Implement `memcpy()`: Is `unsigned char *` needed,

2019-07-13 05:30发布

问题:

I was implementing a version of memcpy() to be able to use it with volatile. Is it safe to use char * or do I need unsigned char *?

volatile void *memcpy_v(volatile void *dest, const volatile void *src, size_t n)
{
    const volatile char *src_c  = (const volatile char *)src;
    volatile char *dest_c       = (volatile char *)dest;

    for (size_t i = 0; i < n; i++) {
        dest_c[i]   = src_c[i];
    }

    return  dest;
}

I think unsigned should be necessary to avoid overflow problems if the data in any cell of the buffer is > INT8_MAX, which I think might be UB.

回答1:

In theory, your code might run on a machine which forbids one bit pattern in a signed char. It might use ones' complement or sign-magnitude representations of negative integers, in which one bit pattern would be interpreted as a 0 with a negative sign. Even on two's-complement architectures, the standard allows the implementation to restrict the range of negative integers so that INT_MIN == -INT_MAX, although I don't know of any actual machine which does that.

So, according to §6.2.6.2p2, there may be one signed character value which an implementation might treat as a trap representation:

Which of these [representations of negative integers] applies is implementation-defined, as is whether the value with sign bit 1 and all value bits zero (for the first two [sign-magnitude and two's complement]), or with sign bit and all value bits 1 (for ones' complement), is a trap representation or a normal value. In the case of sign and magnitude and ones’ complement, if this representation is a normal value it is called a negative zero.

(There cannot be any other trap values for character types, because §6.2.6.2 requires that signed char not have any padding bits, which is the only other way that a trap representation can be formed. For the same reason, no bit pattern is a trap representation for unsigned char.)

So, if this hypothetical machine has a C implementation in which char is signed, then it is possible that copying an arbitrary byte through a char will involve copying a trap representation.

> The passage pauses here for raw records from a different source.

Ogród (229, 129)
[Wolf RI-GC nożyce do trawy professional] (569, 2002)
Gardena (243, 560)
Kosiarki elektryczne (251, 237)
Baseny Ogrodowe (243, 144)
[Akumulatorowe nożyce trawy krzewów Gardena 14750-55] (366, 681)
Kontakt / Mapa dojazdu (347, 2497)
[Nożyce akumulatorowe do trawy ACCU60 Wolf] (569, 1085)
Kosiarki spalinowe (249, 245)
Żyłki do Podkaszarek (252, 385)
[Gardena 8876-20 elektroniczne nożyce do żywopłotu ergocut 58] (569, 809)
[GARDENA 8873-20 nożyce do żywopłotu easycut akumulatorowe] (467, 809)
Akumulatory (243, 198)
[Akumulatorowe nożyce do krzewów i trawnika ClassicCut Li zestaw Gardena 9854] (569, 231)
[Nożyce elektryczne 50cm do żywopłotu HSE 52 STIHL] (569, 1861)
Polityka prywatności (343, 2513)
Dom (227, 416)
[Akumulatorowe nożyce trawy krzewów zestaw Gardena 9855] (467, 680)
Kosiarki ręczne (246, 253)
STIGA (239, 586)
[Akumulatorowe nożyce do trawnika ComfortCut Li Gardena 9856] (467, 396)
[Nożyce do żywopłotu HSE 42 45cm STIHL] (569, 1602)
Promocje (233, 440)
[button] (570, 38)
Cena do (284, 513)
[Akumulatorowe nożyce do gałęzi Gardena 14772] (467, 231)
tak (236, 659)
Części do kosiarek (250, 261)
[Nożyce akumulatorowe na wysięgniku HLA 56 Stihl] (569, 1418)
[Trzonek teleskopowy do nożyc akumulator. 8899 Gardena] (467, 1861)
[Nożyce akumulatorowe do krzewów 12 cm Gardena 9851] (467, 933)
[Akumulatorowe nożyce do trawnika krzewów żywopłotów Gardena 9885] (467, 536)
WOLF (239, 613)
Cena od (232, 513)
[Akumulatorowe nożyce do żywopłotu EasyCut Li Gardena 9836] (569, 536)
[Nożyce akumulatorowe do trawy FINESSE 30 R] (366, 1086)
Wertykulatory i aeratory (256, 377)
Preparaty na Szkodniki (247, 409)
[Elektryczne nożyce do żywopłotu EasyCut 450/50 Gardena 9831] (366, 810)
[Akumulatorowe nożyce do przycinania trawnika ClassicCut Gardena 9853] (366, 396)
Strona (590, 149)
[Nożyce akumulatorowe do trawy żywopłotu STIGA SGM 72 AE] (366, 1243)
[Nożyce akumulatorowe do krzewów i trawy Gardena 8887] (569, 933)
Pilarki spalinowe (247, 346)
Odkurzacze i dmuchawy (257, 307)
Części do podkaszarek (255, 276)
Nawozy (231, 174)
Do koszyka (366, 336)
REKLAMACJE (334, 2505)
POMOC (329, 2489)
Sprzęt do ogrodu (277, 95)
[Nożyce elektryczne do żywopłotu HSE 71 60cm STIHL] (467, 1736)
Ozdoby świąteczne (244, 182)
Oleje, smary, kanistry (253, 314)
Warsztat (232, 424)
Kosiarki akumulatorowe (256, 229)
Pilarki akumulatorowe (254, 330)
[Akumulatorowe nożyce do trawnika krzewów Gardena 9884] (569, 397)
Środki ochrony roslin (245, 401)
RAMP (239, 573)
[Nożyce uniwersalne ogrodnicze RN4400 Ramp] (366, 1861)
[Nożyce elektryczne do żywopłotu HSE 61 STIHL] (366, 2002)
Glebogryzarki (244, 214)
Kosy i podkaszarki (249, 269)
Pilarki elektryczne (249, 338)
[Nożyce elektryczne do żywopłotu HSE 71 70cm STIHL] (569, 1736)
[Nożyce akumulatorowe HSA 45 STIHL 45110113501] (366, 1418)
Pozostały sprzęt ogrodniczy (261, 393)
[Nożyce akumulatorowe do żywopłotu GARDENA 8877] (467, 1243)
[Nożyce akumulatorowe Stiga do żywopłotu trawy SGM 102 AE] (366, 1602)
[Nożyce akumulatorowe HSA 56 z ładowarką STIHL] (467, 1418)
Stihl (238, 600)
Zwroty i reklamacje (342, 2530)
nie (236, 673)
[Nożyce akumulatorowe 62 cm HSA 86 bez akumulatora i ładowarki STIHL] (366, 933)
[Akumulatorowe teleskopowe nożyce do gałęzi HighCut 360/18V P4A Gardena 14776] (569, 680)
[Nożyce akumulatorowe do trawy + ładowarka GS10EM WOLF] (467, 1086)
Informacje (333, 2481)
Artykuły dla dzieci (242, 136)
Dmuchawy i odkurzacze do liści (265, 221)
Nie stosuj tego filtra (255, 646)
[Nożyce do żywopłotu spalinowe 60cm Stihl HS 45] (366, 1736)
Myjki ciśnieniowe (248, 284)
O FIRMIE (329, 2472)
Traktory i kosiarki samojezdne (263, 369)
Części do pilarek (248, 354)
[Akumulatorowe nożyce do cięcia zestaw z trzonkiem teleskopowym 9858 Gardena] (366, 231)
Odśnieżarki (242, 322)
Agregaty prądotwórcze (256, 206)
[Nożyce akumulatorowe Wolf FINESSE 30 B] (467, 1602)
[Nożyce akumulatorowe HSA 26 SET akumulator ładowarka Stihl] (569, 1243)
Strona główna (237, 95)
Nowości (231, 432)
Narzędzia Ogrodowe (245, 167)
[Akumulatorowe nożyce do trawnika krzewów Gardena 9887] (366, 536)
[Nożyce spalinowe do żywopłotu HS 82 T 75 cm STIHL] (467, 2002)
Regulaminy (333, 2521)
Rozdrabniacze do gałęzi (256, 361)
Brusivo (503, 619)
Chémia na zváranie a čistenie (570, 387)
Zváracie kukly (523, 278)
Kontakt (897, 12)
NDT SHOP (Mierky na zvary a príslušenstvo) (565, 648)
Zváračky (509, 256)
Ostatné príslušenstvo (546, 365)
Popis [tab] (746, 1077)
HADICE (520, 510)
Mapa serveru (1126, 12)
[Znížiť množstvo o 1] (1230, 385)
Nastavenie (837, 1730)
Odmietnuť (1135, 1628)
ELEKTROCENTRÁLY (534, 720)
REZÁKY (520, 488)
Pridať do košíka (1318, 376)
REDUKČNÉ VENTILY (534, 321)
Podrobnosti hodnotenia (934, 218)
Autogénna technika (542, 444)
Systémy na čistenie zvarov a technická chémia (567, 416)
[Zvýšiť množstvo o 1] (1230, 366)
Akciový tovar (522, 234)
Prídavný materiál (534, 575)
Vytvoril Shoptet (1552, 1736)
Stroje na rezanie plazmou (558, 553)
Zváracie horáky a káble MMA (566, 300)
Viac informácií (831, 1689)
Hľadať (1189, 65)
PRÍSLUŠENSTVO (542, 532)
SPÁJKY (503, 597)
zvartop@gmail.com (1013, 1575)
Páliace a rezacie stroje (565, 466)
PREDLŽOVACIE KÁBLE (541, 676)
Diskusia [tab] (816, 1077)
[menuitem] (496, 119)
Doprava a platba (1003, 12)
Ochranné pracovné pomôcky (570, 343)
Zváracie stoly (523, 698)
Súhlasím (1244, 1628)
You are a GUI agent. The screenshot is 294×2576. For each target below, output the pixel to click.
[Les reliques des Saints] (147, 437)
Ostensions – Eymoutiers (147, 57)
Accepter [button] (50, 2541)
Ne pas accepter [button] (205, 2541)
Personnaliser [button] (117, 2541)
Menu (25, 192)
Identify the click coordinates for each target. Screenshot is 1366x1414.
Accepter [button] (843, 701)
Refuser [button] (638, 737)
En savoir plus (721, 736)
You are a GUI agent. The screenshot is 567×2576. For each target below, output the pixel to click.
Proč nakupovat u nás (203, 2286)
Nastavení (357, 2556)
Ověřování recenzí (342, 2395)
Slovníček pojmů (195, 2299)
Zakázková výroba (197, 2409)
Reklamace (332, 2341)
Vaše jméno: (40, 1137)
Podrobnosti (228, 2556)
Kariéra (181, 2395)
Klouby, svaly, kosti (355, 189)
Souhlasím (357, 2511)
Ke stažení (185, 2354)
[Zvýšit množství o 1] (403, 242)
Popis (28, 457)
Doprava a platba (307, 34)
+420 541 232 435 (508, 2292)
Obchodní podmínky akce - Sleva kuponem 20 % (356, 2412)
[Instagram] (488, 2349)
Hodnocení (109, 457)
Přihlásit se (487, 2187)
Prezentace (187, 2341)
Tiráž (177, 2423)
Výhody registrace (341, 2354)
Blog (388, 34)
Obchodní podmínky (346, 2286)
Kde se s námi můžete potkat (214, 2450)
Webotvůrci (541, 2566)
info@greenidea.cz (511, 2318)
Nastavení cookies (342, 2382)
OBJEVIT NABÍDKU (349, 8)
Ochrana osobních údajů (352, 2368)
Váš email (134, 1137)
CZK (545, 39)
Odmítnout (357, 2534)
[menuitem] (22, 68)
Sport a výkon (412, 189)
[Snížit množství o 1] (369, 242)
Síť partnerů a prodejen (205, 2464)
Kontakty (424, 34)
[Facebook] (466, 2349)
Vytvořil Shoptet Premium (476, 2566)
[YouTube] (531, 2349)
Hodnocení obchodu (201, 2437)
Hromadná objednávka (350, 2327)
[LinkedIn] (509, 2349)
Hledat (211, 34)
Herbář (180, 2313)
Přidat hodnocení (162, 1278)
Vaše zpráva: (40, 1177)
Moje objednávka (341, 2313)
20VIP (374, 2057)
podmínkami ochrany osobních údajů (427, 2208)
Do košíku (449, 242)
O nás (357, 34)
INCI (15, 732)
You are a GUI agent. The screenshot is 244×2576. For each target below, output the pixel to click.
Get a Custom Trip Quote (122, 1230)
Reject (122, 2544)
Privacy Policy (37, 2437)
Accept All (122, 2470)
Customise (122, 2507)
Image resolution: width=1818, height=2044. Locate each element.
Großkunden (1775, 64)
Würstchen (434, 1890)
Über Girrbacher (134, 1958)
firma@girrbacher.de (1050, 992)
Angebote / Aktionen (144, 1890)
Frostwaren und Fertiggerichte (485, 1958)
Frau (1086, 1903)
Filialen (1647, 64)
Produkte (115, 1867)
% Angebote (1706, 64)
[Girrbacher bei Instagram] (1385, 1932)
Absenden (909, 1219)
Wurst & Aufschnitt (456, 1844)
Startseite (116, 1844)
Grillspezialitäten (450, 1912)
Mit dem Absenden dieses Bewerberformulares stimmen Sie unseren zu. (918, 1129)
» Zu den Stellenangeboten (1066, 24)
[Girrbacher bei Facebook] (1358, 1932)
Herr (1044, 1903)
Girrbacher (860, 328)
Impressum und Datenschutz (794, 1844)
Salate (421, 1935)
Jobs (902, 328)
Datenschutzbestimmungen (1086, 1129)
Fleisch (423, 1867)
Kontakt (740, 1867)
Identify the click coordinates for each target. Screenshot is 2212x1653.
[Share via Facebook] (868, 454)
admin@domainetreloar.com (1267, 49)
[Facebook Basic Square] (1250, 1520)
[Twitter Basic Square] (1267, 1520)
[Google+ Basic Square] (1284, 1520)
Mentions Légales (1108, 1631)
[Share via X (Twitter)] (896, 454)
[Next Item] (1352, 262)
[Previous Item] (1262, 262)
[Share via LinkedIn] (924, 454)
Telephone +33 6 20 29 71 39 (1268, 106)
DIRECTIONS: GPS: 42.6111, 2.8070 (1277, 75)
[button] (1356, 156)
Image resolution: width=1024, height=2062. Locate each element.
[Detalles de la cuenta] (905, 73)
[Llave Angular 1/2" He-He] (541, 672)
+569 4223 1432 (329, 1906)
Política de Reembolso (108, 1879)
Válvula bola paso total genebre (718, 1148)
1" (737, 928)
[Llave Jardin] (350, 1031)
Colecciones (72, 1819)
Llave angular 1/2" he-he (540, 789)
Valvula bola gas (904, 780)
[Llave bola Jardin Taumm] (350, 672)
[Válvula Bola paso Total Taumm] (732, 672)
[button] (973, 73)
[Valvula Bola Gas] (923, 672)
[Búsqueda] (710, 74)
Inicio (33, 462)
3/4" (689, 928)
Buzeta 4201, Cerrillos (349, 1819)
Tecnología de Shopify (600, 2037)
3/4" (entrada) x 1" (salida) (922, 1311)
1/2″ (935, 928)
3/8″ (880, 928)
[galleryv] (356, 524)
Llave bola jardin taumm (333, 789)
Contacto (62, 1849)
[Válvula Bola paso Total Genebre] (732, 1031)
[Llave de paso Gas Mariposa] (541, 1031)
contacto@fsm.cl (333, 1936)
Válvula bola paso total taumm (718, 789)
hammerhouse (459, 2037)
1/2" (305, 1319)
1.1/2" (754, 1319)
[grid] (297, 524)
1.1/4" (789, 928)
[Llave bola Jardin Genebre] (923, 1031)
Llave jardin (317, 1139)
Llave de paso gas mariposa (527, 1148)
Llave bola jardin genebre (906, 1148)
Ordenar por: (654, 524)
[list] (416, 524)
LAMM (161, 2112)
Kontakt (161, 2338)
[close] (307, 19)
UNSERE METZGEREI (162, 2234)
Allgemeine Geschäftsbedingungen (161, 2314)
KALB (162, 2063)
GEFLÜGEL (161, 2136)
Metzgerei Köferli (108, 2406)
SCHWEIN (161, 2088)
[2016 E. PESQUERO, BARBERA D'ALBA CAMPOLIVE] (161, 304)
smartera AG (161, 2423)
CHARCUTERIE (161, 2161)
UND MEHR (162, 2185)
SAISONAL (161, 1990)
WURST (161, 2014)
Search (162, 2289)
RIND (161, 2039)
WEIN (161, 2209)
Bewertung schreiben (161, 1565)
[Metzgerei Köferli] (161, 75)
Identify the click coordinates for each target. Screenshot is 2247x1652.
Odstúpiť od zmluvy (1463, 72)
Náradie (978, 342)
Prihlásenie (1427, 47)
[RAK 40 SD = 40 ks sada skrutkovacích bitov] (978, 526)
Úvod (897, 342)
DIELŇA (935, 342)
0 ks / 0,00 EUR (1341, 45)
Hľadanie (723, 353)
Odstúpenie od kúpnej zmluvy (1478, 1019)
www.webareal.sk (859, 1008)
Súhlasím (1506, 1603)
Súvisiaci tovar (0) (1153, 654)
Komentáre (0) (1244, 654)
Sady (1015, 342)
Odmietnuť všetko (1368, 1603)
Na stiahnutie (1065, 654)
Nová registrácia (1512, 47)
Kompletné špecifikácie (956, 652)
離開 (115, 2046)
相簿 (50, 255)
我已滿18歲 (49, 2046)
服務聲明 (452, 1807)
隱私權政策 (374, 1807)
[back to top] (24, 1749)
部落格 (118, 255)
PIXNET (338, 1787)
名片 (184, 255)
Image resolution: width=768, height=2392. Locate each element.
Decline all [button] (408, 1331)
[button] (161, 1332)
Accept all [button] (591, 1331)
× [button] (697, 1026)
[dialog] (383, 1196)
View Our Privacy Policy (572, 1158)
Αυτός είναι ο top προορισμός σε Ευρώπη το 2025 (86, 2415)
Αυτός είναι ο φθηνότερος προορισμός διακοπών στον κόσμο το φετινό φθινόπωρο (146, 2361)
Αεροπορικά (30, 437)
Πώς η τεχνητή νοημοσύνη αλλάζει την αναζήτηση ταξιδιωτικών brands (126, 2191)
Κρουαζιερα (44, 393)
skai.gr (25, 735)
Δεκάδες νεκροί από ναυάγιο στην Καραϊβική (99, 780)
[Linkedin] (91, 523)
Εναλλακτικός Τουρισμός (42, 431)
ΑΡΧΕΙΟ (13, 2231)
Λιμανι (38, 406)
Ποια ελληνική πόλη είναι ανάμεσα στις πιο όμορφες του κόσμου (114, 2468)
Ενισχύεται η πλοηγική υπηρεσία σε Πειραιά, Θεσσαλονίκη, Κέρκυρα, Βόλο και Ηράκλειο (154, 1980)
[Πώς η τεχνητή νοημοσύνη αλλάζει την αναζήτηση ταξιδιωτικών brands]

For signed integer types other than char (if it happens to be signed) and signed char, reading a value which is a trap representation is undefined behaviour. But §6.2.6.1/5 allows reading and writing these values for character types only:

Certain object representations need not represent a value of the object type. If the stored value of an object has such a representation and is read by an lvalue expression that does not have character type, the behavior is undefined. If such a representation is produced by a side effect that modifies all or any part of the object by an lvalue expression that does not have character type, the behavior is undefined. Such a representation is called a trap representation. (Emphasis added)

(The third sentence is a bit clunky, but to simplify: storing a value into memory is a "side effect that modifies all of the object", so it's permitted as well.)

In short, thanks to that exception, you can use char in an implementation of memcpy without worrying about undefined behaviour.

However, the same is not true of strcpy. strcpy must check for the trailing NUL byte which terminates a string, which means it needs to compare the value it reads from memory with 0. And the comparison operators (indeed, all arithmetic operators) first perform integer promotion on their operands, which will convert the char to an int. Integer promotion of a trap representation is undefined behaviour, as far as I know, so on the hypothetical C implementation running on the hypothetical machine, you would need to use unsigned char in order to implement strcpy.



回答2:

Is it safe to use char * or do I need unsigned char *?

Perhaps


"String handling" functions such as memcpy() have the specification:

For all functions in this subclause, each character shall be interpreted as if it had the type unsigned char (and therefore every possible object representation is valid and has a different value). C11dr §7.23.1 3

Using unsigned char is the specified "as if" type. Little to be gained attempting others - which may or may not work.


Using char with memcpy() may work, but extending that paradigm to other like functions leads to problems.

A single big reason to avoid char for str...() and mem...() like functions is that sometimes it makes a functional difference unexpectedly.

memcmp(), strcmp() certainly differ with (signed) char vs. unsigned char.

Pedantic: On relic non-2's complement with signed char, only '\0' should end a string. Yet negative_zero == 0 too and a char with negative_zero should not indicate the end of a string.



回答3:

You do not need unsigned.

Like so:

volatile void *memcpy_v(volatile void *dest, const volatile void *src, size_t n)
{
    const volatile char *src_c  = (const volatile char *)src;
    volatile char *dest_c       = (volatile char *)dest;

    for (size_t i = 0; i < n; i++) {
        dest_c[i]   = src_c[i];
    }

    return  dest;
}

Attemping to make a confirming implementation where char has a trap value will eventually lead to a contradiction:

  • fopen("", "rb") does not require use of only fread() and fwrite()
  • fgets() takes a char * as its first argument and can be used on binary files.
  • strlen() finds the distance to the next null from a given char *. Since fgets() is guaranteed to have written one, it will not read past the end of the array and therefore will not trap


回答4:

The unsigned is not needed, but there is no reason to use plain char for this function. Plain char should only be used for actual character strings. For other uses, the types unsigned char or uint8_t and int8_t are more precise as the signedness is explicitly specified.

If you want to simplify the function code, you can remove the casts:

volatile void *memcpy_v(volatile void *dest, const volatile void *src, size_t n) {
    const volatile unsigned char *src_c = src;
    volatile unsigned char *dest_c = dest;

    for (size_t i = 0; i < n; i++) {
        dest_c[i] = src_c[i];
    }
    return dest;
}